→ Task description: Go through the data below and transcribe it exactly. Omit the images.

→ Dataset:

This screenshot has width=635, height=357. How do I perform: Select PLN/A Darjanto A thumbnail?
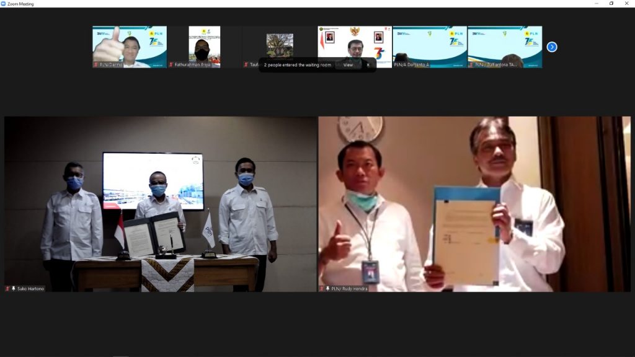click(430, 46)
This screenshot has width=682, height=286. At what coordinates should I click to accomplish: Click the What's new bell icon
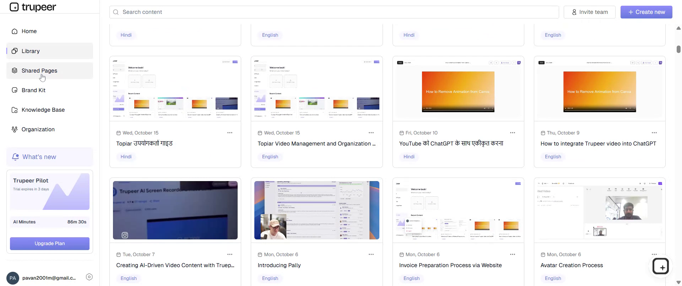[x=15, y=157]
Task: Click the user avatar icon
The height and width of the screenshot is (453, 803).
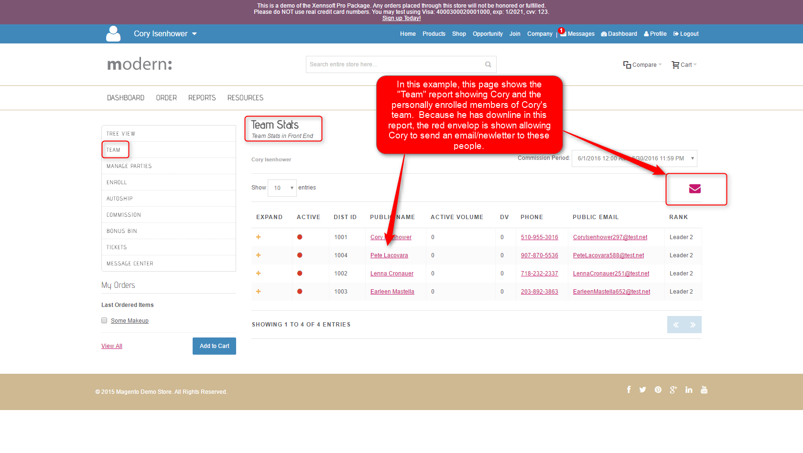Action: (x=113, y=34)
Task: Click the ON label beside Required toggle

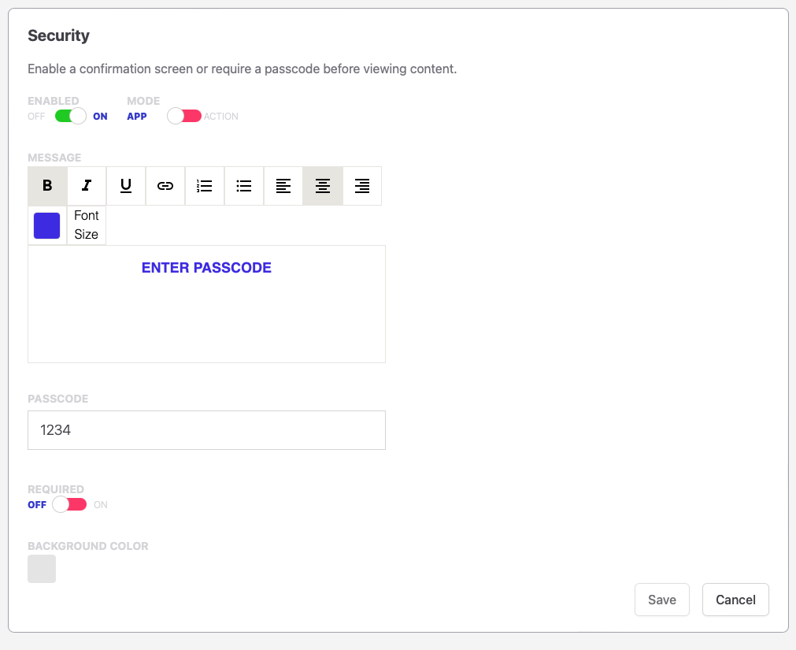Action: (101, 505)
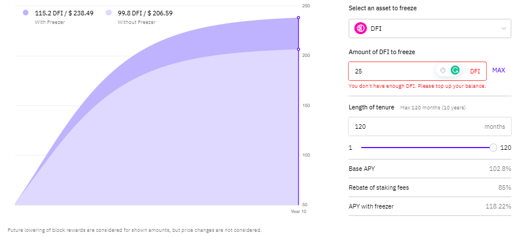517x237 pixels.
Task: Click the Rebate of staking fees row
Action: click(430, 187)
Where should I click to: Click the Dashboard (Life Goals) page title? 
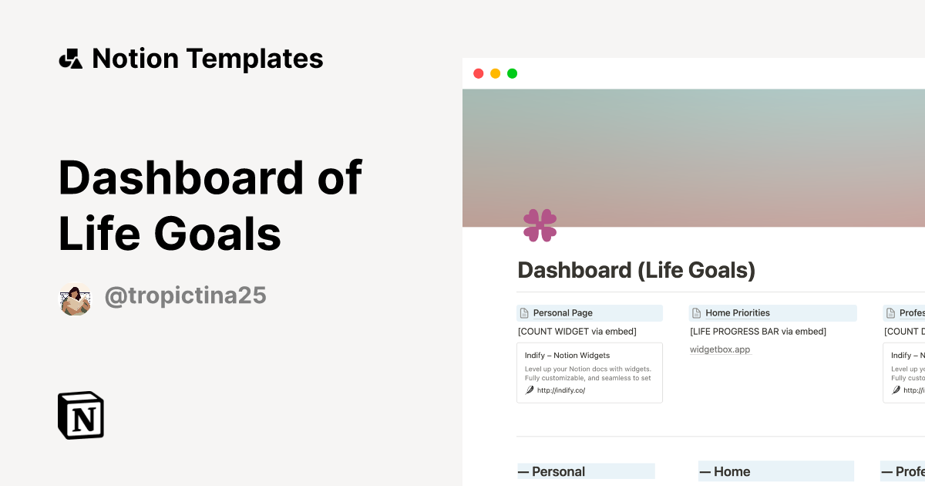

→ Task response:
This screenshot has width=635, height=357. How do I perform: Select PLN/A Darjanto A thumbnail?
click(430, 46)
This screenshot has width=682, height=286. At what coordinates should I click to accomplish: Click the What's new bell icon
[x=15, y=157]
Task: Click the user avatar icon
The height and width of the screenshot is (453, 803).
Action: (x=113, y=34)
Task: Click the ON label beside Required toggle

Action: (101, 505)
517x237 pixels.
Task: Click the Rebate of staking fees row
Action: click(430, 187)
Where should I click to: Click the Dashboard (Life Goals) page title? 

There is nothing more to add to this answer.